In quantum computing, qubits represent a means of carrying out quantum operations, which could potentially lead to significant advances in computing power and complex problem solving.

“Quantum optics have been the driving force behind progress in highly sensitive sensors. Devices based on photon detection enable extremely precise measurements in fields such as metrology and the detection of small fluctuations in electromagnetic, gravitational or magnetic fields.”

Some areas revolutionized with the use of light-based technology are quantum communications, quantum computing, quantum cryptography, quantum metrology and quantum imaging. Furthermore, “technology based on quantum light has revolutionized fields such as quantum detection of physical phenomena, quantum teleportation, quantum spectroscopy and research into the foundations of quantum physics.”

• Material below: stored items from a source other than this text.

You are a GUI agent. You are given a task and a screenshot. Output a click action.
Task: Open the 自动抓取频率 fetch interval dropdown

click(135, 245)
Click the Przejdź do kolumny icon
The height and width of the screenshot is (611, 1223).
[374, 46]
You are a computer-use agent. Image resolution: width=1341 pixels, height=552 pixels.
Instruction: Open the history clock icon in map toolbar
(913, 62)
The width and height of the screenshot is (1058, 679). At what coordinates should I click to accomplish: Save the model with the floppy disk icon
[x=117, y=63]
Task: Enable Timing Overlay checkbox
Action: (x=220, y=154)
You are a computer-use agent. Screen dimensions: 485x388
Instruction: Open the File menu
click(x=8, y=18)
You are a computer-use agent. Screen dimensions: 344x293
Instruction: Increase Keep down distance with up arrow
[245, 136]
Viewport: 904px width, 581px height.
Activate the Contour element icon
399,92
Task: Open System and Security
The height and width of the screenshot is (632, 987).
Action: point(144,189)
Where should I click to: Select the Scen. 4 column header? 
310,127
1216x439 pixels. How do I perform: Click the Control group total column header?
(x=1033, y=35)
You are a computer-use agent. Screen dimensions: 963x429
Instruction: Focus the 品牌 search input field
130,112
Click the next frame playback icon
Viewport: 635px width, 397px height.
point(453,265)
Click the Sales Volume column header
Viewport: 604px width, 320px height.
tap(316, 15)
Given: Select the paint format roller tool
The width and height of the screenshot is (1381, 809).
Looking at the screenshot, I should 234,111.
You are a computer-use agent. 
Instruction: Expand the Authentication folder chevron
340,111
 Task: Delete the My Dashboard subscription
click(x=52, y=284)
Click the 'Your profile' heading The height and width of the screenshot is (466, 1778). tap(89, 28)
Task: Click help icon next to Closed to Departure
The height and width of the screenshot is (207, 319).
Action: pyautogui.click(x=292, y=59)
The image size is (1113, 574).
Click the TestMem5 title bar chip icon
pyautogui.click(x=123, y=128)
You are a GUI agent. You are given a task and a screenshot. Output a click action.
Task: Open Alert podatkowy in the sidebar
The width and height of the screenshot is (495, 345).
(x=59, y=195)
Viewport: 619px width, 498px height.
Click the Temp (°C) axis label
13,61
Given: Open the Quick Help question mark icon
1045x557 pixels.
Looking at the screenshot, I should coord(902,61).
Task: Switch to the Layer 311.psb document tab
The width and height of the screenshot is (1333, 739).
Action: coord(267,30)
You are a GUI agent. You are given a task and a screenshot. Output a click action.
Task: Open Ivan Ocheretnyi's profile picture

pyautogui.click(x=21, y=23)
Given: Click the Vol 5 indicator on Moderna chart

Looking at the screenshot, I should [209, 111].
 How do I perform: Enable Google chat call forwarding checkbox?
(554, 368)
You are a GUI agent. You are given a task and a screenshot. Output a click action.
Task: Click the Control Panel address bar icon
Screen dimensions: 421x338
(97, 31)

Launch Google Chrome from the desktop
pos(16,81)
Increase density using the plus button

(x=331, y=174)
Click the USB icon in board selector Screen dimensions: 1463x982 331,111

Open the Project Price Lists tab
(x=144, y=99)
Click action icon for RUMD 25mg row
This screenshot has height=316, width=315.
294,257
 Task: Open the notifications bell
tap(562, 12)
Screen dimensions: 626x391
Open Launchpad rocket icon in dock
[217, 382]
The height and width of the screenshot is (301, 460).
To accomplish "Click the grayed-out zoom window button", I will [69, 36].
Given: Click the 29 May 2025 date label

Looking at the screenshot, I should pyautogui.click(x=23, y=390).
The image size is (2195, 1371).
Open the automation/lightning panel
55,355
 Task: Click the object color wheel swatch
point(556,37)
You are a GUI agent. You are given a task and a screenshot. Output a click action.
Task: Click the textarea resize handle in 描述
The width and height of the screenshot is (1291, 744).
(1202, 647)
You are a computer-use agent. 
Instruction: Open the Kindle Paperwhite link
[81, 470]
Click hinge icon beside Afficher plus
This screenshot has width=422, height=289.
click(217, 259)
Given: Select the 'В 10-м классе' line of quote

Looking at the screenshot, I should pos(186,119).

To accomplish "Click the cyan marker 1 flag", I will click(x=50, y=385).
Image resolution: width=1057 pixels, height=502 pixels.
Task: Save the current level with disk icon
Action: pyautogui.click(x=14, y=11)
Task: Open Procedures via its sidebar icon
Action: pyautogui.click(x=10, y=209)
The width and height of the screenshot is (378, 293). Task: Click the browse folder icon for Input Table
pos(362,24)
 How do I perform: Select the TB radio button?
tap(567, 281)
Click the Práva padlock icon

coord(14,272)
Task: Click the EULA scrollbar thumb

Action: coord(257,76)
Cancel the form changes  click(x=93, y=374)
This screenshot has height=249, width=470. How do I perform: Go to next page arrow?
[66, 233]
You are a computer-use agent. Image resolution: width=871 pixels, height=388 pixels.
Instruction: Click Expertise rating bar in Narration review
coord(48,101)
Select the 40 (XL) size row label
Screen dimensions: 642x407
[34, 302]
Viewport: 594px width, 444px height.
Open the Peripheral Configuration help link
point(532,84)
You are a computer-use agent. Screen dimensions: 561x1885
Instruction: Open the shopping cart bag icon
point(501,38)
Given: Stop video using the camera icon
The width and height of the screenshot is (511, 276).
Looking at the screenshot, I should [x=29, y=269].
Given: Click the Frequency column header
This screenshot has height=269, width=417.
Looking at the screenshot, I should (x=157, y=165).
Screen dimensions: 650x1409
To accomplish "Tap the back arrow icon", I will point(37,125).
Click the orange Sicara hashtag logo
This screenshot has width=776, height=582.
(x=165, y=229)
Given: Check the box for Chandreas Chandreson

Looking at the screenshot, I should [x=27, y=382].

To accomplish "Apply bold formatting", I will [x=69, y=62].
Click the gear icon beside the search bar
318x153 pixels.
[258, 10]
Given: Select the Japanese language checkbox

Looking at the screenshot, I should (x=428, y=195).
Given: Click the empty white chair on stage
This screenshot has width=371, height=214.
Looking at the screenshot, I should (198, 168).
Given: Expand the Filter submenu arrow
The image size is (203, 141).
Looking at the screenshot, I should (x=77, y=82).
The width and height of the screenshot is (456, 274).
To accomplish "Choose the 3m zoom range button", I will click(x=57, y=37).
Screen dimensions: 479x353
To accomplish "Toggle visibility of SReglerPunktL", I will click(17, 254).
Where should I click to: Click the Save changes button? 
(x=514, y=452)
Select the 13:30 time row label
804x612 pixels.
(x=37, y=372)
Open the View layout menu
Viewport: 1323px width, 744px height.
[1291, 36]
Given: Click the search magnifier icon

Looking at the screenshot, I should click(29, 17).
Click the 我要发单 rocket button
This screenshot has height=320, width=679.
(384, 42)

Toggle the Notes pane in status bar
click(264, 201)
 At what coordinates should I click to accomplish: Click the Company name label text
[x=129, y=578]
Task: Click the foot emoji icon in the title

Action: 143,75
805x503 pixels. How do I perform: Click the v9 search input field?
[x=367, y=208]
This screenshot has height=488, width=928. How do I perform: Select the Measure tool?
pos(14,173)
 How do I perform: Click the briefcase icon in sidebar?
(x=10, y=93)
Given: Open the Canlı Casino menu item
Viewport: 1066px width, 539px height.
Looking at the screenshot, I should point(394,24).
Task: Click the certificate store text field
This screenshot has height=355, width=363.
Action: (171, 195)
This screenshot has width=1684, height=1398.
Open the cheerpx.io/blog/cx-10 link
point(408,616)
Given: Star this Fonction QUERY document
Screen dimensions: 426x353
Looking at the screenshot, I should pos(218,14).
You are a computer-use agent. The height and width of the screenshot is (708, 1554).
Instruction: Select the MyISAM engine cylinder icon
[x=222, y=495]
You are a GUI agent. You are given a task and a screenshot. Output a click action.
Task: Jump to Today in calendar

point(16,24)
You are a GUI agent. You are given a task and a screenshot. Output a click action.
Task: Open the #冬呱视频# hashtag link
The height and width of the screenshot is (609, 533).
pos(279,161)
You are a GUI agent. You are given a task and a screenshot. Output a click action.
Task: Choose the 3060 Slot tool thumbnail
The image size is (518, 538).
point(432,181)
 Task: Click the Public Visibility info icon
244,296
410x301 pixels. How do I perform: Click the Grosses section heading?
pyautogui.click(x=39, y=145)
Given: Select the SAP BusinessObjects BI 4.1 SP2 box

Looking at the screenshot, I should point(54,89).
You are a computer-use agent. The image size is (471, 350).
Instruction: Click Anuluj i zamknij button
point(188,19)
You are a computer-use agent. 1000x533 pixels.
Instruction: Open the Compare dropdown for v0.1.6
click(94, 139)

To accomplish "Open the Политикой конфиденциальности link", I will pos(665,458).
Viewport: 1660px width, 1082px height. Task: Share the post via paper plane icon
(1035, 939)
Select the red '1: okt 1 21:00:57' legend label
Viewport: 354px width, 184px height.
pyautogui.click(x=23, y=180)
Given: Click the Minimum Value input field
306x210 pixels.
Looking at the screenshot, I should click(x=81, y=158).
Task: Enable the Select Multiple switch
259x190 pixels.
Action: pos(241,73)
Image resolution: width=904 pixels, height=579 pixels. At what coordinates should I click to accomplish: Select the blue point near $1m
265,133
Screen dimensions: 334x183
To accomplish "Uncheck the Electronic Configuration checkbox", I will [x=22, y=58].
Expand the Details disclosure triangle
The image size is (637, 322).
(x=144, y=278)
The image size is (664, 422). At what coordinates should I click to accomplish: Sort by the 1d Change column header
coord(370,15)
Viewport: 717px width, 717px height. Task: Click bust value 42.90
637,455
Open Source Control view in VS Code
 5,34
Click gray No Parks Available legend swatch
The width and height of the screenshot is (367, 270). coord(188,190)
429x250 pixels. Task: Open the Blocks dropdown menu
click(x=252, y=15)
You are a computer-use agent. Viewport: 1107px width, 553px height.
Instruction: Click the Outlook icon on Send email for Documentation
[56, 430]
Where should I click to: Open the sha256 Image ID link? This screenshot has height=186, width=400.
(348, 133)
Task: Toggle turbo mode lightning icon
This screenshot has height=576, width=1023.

Dr. Irán Ramos emphasizes that the study of quantum light “is crucial because it provides us with a deeper understanding of the fundamental nature of light and reality itself. Exploring the quantum phenomena associated with light challenges us to rethink our traditional conceptions of physics and provides us with innovative perspectives on the nature of the universe and the way we interact with it. It also allows us to understand and harness valuable phenomena in quantum physics to revolutionize technologies in communications, computing, sensing, imaging, and many other areas.”

He highlights the contributions of INAOE in the field of quantum optics: “the establishment of a solid theoretical framework that facilitates the understanding of the various forms of interaction between radiation and matter, as well as the exploration of analogies between classical domains. and quantum.”

More recently, an innovative application of tools from quantum mechanics and quantum optics has been observed to resolve and analyze the propagation of light beams.

In conclusion, “from first principles, the study of the interaction phenomena between radiation and matter continues within a conceptual framework defined by optics and quantum mechanics.”